+++ Seleção

No último domingo, Lewis Hamilton conquistou sua vitória de número 92, tornando-se o piloto com o maior número delas na Fórmula 1. Acontecimento esperadíssimo, já que somente uma hecatombe impediria que ele quebrasse tal recorde este ano, e desde bem antes da conquista alguns “fãs” decidiram fazer campanha. Contra. Basicamente alegando que, mesmo tendo chegado a esse recorde, Hamilton não merecia a festa, pois, segundo eles, é apenas um bom piloto, sem nada de gênio, que só teve essas conquistas graças a ter o melhor carro. E, para provar, jogaram a carta que, na Fórmula 1, é mais usada que a Saída da Prisão no Banco Imobiliário: Ayrton Senna.
Para quem acompanha Fórmula 1 há um pouquinho mais de tempo, como eu, nada disso é novidade. Aconteceu igualzinho quando um cidadão chamado Michael Schumacher, pilotando um certo carro vermelho, começou a quebrar recorde atrás de recorde. Na época, o argumento era o mesmo: o alemão não é bom, ele apenas tem o melhor carro. Não é como Senna.
Senna, de fato, foi um dos maiores gênios da Fórmula 1, talvez de todo o automobilismo. Faz parte de uma galeria que inclui Juan Manuel Fangio, Jim Clark, Jackie Stewart, Emerson Fittipaldi, Niki Lauda, Mario Andretti, Nelson Piquet, Alain Prost, Nigel Mansell, Fernando Alonso, e os já citados Schumacher e Hamilton, dentre outros que eu posso ter esquecido ou preferido não citar. Você pode até argumentar que Senna foi melhor que todos eles, mas não pode jamais, em hipótese nenhuma, dizer que algum deles não foi gênio. Que só foi campeão porque tinha o melhor carro – sim, porque todos eles, quando foram campeões, tinham os melhores carros do grid, incluindo o próprio Senna. Podemos até fazer uma lista em ordem do melhor para o pior, por qualquer critério que quisermos, mas jamais um deles não vai ser merecedor de estar nessa lista. Porque não são os números que fazem com que eles sejam gênios, e sim o que eles fizeram dentro do carro.

++++++
+++ Dados fornecidos

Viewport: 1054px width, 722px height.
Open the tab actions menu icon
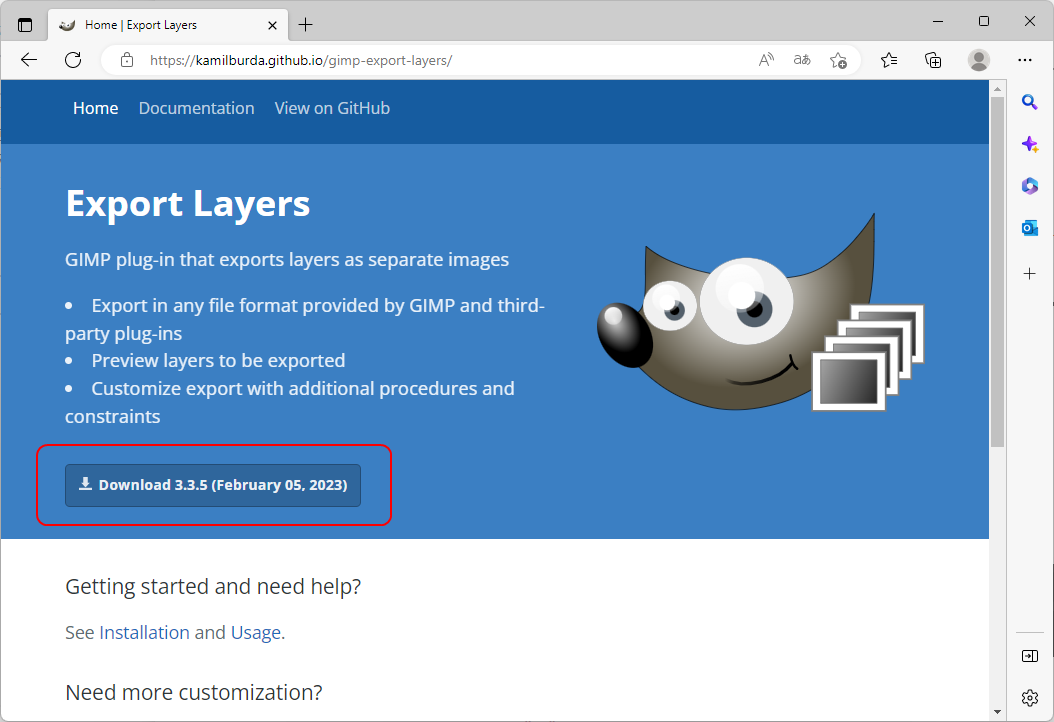[x=25, y=24]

++++++

Diga, por favor, se cada afirmação a seguir concorda com a seleção, respondendo sim ou não e citando literalmente as palavras da seleção que decidem a questão.
(a) Com a vitória de número 92, Hamilton passou a ser o piloto com mais vitórias na Fórmula 1.
(b) Segundo a seleção, Senna foi campeão sem ter o melhor carro do grid.
(c) O mesmo argumento usado contra Hamilton já tinha sido usado contra Michael Schumacher.

(a) Sim: "No último domingo, Lewis Hamilton conquistou sua vitória de número 92, tornando-se o piloto com o maior número delas na Fórmula 1."
(b) Não: "todos eles, quando foram campeões, tinham os melhores carros do grid, incluindo o próprio Senna."
(c) Sim: "Na época, o argumento era o mesmo: o alemão não é bom, ele apenas tem o melhor carro."